Guérilla – Laurent Obertone : le roman qui dérange

Introduction : un roman comme signal d’alarme

Laurent Obertone n’écrit pas pour plaire. Il écrit pour secouer. Pour déranger. Pour poser sur la table les questions qu’une société chloroformée refuse de formuler. Son roman Guérilla : Le jour où tout s’embrasa, premier tome d’une trilogie parue en 2016, s’inscrit dans cette logique. Ce n’est pas un divertissement, c’est une claque. Une mise en garde. Une simulation hyperréaliste de ce qui pourrait advenir d’une France en état de délitement avancé. À la croisée du roman noir, du thriller politique et du récit survivaliste, Guérilla est un miroir brisé tendu à notre époque. L’œuvre, sulfureuse, a suscité des débats, des condamnations, mais aussi des admirations discrètes.

Ce n’est pas un livre aimable.

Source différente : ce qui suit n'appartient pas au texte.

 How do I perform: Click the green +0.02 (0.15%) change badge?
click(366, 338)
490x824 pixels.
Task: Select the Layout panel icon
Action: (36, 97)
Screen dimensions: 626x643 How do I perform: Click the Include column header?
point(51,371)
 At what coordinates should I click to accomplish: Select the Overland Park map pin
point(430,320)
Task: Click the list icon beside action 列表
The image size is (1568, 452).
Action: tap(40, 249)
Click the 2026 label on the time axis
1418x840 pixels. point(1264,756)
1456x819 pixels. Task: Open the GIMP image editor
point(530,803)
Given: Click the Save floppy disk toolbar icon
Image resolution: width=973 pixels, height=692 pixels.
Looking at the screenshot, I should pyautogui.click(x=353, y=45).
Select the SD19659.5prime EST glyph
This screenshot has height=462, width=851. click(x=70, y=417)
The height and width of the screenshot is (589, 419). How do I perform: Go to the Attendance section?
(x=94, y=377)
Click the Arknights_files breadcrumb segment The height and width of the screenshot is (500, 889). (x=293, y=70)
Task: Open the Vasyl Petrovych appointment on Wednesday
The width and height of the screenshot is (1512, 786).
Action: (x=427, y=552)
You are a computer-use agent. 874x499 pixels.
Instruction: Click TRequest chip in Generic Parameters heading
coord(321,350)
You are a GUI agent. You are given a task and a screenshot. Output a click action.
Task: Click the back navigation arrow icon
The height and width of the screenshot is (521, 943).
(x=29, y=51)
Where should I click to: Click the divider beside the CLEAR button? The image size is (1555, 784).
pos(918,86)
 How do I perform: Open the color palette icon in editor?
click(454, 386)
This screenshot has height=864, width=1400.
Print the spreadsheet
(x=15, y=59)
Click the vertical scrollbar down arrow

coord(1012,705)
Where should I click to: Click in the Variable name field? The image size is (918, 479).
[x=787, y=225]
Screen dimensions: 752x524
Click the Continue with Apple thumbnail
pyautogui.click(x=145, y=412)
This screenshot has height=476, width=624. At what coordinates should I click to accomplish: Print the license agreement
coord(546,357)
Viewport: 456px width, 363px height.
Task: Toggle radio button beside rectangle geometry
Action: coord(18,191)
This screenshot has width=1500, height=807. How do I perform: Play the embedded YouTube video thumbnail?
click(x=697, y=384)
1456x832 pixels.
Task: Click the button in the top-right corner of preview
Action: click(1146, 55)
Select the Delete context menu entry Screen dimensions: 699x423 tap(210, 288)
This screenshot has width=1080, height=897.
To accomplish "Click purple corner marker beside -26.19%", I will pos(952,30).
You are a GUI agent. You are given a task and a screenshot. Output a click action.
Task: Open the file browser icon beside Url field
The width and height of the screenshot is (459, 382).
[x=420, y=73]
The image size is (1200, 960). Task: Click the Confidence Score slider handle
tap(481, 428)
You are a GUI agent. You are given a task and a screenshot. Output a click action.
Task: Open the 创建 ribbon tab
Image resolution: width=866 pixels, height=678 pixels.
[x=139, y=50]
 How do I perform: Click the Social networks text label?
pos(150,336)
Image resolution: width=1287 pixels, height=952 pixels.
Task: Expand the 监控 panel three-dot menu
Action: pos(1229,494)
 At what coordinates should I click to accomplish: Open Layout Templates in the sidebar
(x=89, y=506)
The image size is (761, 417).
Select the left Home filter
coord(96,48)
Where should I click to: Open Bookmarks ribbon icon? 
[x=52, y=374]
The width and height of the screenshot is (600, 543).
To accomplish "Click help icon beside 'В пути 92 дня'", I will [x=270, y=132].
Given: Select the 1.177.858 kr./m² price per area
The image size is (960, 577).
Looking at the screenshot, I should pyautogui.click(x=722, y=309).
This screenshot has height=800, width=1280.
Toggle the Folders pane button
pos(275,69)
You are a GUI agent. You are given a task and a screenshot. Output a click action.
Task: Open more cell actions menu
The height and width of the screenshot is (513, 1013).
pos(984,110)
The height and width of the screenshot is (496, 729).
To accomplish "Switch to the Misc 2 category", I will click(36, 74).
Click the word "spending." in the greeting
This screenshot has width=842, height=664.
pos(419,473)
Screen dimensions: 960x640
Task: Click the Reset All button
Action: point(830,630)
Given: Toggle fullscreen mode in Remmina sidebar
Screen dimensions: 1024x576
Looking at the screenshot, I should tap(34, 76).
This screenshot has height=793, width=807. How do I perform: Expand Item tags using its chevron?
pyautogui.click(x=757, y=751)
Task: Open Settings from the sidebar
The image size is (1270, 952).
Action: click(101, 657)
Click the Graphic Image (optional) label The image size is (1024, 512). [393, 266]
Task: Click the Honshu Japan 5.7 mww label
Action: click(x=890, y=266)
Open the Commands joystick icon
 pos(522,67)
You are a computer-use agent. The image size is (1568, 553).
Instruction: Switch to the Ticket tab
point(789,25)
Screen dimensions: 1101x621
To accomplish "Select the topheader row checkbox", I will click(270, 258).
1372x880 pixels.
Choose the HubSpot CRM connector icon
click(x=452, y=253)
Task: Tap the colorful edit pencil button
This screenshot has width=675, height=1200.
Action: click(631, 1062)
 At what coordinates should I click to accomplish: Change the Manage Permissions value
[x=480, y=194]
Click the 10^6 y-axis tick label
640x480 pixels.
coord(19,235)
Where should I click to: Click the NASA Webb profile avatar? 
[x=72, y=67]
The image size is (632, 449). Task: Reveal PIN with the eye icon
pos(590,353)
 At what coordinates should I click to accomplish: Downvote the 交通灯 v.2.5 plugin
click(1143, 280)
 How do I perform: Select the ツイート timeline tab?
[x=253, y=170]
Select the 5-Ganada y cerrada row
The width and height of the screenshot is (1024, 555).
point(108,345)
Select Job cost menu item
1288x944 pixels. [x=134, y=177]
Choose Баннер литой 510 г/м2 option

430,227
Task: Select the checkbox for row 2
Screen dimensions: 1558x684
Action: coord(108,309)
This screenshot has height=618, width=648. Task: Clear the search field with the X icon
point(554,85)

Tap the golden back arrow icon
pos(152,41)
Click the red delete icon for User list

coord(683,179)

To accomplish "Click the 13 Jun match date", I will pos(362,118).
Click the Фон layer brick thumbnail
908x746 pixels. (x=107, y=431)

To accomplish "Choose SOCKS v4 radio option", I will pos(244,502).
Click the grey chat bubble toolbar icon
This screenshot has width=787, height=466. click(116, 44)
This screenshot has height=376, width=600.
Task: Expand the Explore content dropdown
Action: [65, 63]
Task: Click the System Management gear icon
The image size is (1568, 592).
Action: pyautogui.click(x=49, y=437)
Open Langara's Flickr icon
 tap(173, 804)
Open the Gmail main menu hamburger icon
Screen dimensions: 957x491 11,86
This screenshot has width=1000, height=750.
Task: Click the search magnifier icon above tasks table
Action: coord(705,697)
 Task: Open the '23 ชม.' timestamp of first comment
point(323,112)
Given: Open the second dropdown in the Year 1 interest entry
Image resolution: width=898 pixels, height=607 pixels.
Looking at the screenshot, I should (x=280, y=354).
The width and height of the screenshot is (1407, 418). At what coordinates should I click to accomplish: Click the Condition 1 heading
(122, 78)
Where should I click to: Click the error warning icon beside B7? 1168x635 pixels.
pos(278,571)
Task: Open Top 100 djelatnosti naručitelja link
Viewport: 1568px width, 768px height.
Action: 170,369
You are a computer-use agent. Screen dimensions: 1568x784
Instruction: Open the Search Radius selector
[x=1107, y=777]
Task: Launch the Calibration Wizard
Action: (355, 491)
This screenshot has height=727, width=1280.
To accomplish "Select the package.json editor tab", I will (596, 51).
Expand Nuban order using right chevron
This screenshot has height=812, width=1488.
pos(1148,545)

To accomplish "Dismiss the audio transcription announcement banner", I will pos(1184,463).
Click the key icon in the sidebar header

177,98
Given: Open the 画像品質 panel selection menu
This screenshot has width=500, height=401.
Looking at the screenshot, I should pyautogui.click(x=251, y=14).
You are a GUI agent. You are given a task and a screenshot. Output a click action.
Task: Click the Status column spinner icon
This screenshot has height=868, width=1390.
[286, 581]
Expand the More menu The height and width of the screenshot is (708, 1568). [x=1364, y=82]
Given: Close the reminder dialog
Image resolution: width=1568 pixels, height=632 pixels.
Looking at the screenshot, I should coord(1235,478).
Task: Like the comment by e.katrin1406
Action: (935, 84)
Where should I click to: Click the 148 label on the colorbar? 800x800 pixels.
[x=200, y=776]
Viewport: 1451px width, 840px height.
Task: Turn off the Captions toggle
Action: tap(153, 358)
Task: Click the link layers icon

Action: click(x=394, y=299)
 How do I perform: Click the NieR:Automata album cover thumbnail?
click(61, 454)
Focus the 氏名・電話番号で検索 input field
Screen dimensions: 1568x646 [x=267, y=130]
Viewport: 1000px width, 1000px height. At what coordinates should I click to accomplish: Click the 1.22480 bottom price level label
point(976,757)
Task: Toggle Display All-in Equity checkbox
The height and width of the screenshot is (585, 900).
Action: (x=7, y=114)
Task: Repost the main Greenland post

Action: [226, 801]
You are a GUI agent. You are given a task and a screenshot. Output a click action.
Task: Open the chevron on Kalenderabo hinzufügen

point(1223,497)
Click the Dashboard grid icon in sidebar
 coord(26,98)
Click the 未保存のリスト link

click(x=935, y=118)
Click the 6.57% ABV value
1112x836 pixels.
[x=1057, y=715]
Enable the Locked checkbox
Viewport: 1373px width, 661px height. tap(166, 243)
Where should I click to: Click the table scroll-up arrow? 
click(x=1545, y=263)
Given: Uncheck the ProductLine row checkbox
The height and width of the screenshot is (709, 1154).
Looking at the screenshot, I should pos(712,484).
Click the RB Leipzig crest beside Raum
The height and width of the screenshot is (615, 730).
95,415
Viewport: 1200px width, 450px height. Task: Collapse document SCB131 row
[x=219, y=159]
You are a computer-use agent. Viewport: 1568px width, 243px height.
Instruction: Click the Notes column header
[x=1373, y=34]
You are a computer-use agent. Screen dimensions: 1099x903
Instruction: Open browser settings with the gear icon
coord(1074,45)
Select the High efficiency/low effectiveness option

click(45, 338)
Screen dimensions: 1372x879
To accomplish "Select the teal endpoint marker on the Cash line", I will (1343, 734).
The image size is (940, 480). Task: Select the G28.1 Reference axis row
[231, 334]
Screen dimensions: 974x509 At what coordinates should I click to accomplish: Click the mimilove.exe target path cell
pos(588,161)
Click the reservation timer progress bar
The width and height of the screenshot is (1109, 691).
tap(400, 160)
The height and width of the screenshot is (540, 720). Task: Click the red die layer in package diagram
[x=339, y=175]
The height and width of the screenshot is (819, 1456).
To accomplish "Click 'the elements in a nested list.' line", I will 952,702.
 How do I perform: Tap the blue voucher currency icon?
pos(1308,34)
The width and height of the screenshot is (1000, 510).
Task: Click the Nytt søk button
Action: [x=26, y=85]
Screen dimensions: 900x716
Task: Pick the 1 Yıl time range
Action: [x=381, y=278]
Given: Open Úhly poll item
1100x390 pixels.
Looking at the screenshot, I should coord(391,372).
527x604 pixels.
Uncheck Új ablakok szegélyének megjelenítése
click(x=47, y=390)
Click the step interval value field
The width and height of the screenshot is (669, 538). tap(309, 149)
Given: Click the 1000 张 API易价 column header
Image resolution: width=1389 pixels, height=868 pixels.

C’est un livre nécessaire.

L’argument du roman : quand le vernis civilisé craque

La trame du roman repose sur une hypothèse glaçante : que se passerait-il si une émeute urbaine, partie d’un fait divers banal, se propageait comme une traînée de poudre sur tout le territoire français ? Obertone répond par l’exemple, en déroulant heure par heure, presque minute par minute, le processus d’effondrement d’un pays. En quelques jours, la France s’enfonce dans le chaos : émeutes incontrôlées, pillages massifs, services publics paralysés, effondrement des chaînes de commandement, multiplication des lynchages, surgissement de milices, guerre civile larvée.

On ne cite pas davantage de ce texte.